From about 20-25 years ago, here are my two experiences with the Cleveland Clinic when I , as a lawyer, used to represent claimants in workers compensation cases. First, I had a client who had Scleroderma, which is an awful form of arthritis that not only attacks the joints but the internal organs. His local doctor in Mansfield Ohio diagnosed scleroderma. He went to the Cleveland Clinic , and they diagnosed him as having a mental problem. When my client's doctor heard of the Cleveland Clinic diagnosis, he stated that he didn't know how the Cleveland Clinic arrived at their diagnosis, all he knew was that Tom [not real name] had scleroderma. Later on, my client did develop full fledged case of Scleroderma which was obvious to everyone.

Secondly I had a client who was working in a poorly ventilated space with industrial solvents while painting. He developed facial paralysis. When he went to the Cleveland Clinic, they diagnosed a migraine headache.

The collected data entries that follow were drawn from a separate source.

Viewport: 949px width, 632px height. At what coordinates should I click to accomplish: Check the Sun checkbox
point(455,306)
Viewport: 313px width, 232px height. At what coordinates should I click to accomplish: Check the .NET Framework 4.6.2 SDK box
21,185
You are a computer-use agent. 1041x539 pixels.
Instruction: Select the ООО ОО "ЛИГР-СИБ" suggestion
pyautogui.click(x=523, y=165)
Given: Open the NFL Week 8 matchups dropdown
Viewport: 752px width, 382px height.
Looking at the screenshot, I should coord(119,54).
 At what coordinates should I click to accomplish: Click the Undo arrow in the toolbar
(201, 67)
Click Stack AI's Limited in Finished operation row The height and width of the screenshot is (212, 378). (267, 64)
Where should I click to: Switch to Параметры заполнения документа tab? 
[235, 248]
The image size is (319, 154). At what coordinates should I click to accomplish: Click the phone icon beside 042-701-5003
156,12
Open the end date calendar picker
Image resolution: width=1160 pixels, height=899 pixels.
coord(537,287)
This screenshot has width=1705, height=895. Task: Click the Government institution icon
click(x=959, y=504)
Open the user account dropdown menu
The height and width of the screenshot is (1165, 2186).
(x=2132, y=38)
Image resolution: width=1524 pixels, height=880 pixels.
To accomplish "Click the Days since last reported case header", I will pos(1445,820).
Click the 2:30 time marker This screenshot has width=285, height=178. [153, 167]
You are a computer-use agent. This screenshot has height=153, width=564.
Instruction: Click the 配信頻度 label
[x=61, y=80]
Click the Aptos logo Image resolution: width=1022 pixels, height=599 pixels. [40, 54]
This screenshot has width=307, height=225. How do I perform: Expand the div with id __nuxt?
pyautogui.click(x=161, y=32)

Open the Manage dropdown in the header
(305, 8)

These were the only two cases I ever had with the Cleveland Clinic because they normally didn't get involved in workers compensation. My take with the Cleveland Clinic is that they hired a fair amount of doctors with good academic qualifications that were not good at the practical practice of Medicine. Just one person's experience, which you can take or leave. Have never had any experience with their heart department, which is well known.

Having seen many back surgeries, I agree 100% that volume does lead to better results.